Ancma: "Modifiche che penalizzano le due ruote"

Come sottolinea l’Ancma, l’Associazione Nazionale Ciclo Motociclo Accessori, le modifiche approvate “rischiano di provocare un danno di 137 milioni di euro e mettere in ulteriore difficoltà un settore che solo negli ultimi tre anni mostra cenni di ripresa”. Dai dati relativi al 2016, sono circa 10mila le moto per uso off-road vendute in Italia, alle quali vanno aggiunti circa 5mila veicoli non immatricolati perché destinati all’esclusivo uso in aree non soggette a pubblico passaggio, per un mercato nazionale che vale circa 117 milioni di euro. “Valore che rischia di essere bruciato nel caso in cui l’emendamento presentato in Commissione Traporti della Camera dovesse arrivare al termine dell’iter legislativo” prosegue l’Associazione. “Il valore economico del settore del fuoristrada – limitatamente alla componente industriale – è inoltre accresciuto dalla commercializzazione di caschi, abbigliamento protettivo e, in generale, accessori per l’off-road: soprattutto le protezioni individuali sono particolarmente diffuse tra gli appassionati, in considerazione della forte specializzazione che questo tipo di veicoli richiede. Si può stimare un valore di utilizzo legato alla pratica del fuoristrada quantificabile in circa 20 milioni di euro”.

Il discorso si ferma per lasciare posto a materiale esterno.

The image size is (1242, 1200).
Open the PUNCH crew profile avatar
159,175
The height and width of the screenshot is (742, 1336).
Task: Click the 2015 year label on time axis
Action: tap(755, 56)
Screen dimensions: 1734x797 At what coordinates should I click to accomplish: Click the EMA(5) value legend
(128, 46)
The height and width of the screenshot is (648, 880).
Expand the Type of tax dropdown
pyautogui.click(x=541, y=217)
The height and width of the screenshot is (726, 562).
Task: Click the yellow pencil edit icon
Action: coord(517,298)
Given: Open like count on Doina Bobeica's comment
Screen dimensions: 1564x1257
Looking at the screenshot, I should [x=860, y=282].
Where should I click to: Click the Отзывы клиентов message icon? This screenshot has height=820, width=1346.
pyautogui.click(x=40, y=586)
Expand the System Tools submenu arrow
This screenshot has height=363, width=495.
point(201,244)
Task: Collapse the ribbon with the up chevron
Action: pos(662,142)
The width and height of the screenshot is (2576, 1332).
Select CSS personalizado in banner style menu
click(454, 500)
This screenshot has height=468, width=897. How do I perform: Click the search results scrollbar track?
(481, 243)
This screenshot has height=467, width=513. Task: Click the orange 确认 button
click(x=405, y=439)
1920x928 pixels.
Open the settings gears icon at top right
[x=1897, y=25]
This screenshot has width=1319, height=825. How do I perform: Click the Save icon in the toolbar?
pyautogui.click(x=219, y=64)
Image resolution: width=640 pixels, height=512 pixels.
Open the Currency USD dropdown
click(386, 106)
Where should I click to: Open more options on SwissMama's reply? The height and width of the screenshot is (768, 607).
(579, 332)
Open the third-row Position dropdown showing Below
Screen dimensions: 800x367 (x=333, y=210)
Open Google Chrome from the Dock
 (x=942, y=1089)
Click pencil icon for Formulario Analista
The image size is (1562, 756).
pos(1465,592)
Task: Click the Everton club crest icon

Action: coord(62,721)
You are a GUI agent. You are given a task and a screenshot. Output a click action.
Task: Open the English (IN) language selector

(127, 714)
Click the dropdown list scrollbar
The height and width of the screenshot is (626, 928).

Questo il commento di Corrado Capelli, Presidente di Confindustria Ancma:

Non è chiaro il motivo per cui la Commissione Trasporti della Camera abbia deciso di approvare una misura così drastica e restrittiva della libertà personale della quale valuteremo anche eventuali profili di incostituzionalità. Il settore dell’off-road è forse tra quelli più rigidamente disciplinati a livello locale, proprio perché è nell’interesse delle amministrazioni periferiche promuovere la pratica del fuoristrada, che porta ricchezza al territorio, senza pregiudicare la sicurezza e il benessere di quanti preferiscono percorrere i sentieri a piedi o con mezzi non motorizzati. Quello che manca, semmai, è una normativa nazionale che coordini e armonizzi le regolamentazioni adottate a livello locale. Inoltre – conclude Capelli – non ci risulta a oggi che tale attività abbia provocato significativi problemi o danni al territorio o abbia messo in pericolo o a rischio l’incolumità delle persone. Proprio per questo non comprendiamo la necessità di intervenire, imponendo limitazioni e veti, in una materia di questo tipo”.